## THE TASK
Report each line from the records where the string "Select" turns up.

*** Begin section ***

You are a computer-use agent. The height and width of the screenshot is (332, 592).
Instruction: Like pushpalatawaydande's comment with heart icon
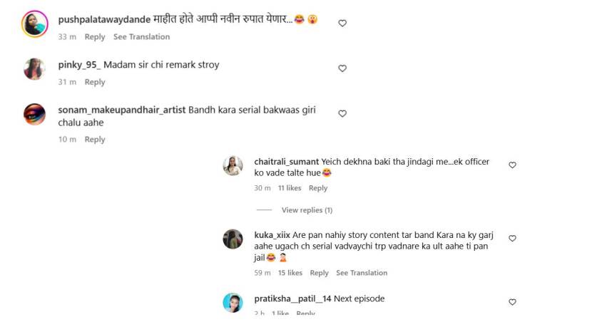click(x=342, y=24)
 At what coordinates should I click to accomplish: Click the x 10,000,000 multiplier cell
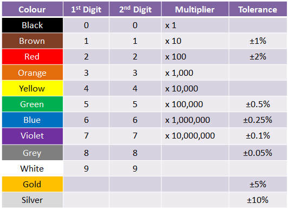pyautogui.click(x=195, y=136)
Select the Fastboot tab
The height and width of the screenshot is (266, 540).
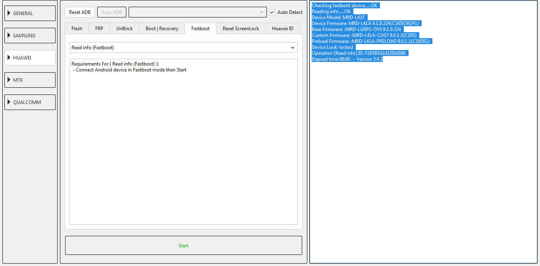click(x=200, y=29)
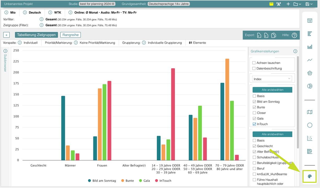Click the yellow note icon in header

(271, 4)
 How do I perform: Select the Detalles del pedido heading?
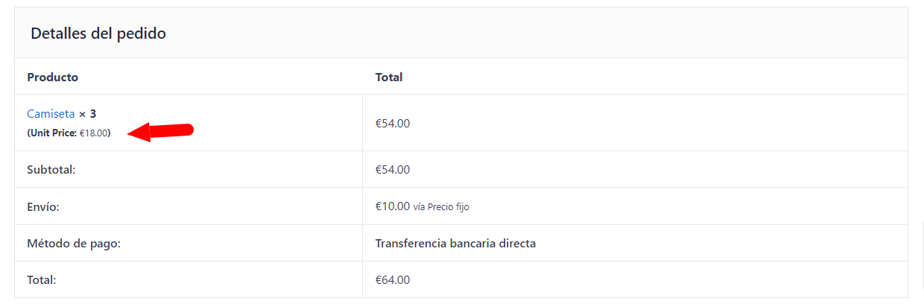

*** End section ***

## RESPONSE
Select the Fastboot tab
 How do I perform: Select the Detalles del pedido heading?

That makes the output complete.